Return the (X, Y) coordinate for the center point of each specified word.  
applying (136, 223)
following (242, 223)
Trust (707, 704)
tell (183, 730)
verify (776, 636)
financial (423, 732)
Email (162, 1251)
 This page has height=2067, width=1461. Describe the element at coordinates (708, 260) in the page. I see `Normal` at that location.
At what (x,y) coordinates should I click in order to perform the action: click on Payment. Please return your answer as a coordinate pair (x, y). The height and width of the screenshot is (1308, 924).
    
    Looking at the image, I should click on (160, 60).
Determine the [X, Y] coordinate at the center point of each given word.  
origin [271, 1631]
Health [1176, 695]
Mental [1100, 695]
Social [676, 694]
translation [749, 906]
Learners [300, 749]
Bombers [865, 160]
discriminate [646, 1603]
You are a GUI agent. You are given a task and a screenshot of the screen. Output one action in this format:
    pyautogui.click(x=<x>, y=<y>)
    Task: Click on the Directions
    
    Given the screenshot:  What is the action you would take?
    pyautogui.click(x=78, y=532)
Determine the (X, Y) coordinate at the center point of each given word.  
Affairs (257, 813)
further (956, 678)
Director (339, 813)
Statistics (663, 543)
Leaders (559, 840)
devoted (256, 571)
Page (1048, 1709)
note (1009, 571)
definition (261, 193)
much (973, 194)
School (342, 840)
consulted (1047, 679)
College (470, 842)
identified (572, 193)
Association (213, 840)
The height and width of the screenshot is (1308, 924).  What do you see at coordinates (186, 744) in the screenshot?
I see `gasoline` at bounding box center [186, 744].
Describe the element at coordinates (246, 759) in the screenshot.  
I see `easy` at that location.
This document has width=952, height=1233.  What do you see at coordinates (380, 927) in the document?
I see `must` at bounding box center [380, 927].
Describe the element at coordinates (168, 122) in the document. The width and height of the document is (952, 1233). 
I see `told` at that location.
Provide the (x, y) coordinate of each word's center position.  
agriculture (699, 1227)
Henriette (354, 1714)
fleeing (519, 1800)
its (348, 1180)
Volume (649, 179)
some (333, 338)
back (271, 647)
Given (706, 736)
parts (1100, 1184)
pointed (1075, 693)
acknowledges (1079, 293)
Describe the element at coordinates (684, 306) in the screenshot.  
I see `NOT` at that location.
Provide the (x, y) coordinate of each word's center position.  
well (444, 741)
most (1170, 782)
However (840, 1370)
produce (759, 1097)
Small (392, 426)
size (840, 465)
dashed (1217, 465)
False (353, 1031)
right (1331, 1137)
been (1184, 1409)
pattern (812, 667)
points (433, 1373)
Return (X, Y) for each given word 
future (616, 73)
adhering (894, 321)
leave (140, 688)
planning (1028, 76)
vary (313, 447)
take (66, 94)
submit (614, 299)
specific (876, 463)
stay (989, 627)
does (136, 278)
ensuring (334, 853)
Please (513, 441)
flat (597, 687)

-----

> [WORK INSTRUCTIONS]:
Quote all of the rows above word for word.

> [PROBLEM SOLUTION]:
Return the (X, Y) coordinate for the center point of each specified word.  
applying (136, 223)
following (242, 223)
Trust (707, 704)
tell (183, 730)
verify (776, 636)
financial (423, 732)
Email (162, 1251)
 This page has height=2067, width=1461. Describe the element at coordinates (708, 260) in the page. I see `Normal` at that location.
At what (x,y) coordinates should I click in order to perform the action: click on Payment. Please return your answer as a coordinate pair (x, y). The height and width of the screenshot is (1308, 924).
    
    Looking at the image, I should click on (160, 60).
Determine the [X, Y] coordinate at the center point of each given word.  
origin [271, 1631]
Health [1176, 695]
Mental [1100, 695]
Social [676, 694]
translation [749, 906]
Learners [300, 749]
Bombers [865, 160]
discriminate [646, 1603]
You are a GUI agent. You are given a task and a screenshot of the screen. Output one action in this format:
    pyautogui.click(x=<x>, y=<y>)
    Task: Click on the Directions
    
    Given the screenshot:  What is the action you would take?
    pyautogui.click(x=78, y=532)
Determine the (X, Y) coordinate at the center point of each given word.  
Affairs (257, 813)
further (956, 678)
Director (339, 813)
Statistics (663, 543)
Leaders (559, 840)
devoted (256, 571)
Page (1048, 1709)
note (1009, 571)
definition (261, 193)
much (973, 194)
School (342, 840)
consulted (1047, 679)
College (470, 842)
identified (572, 193)
Association (213, 840)
The height and width of the screenshot is (1308, 924).  What do you see at coordinates (186, 744) in the screenshot?
I see `gasoline` at bounding box center [186, 744].
Describe the element at coordinates (246, 759) in the screenshot.  
I see `easy` at that location.
This document has width=952, height=1233.  What do you see at coordinates (380, 927) in the document?
I see `must` at bounding box center [380, 927].
Describe the element at coordinates (168, 122) in the document. The width and height of the document is (952, 1233). 
I see `told` at that location.
Provide the (x, y) coordinate of each word's center position.  
agriculture (699, 1227)
Henriette (354, 1714)
fleeing (519, 1800)
its (348, 1180)
Volume (649, 179)
some (333, 338)
back (271, 647)
Given (706, 736)
parts (1100, 1184)
pointed (1075, 693)
acknowledges (1079, 293)
Describe the element at coordinates (684, 306) in the screenshot.  
I see `NOT` at that location.
Provide the (x, y) coordinate of each word's center position.  
well (444, 741)
most (1170, 782)
However (840, 1370)
produce (759, 1097)
Small (392, 426)
size (840, 465)
dashed (1217, 465)
False (353, 1031)
right (1331, 1137)
been (1184, 1409)
pattern (812, 667)
points (433, 1373)
Return (X, Y) for each given word 
future (616, 73)
adhering (894, 321)
leave (140, 688)
planning (1028, 76)
vary (313, 447)
take (66, 94)
submit (614, 299)
specific (876, 463)
stay (989, 627)
does (136, 278)
ensuring (334, 853)
Please (513, 441)
flat (597, 687)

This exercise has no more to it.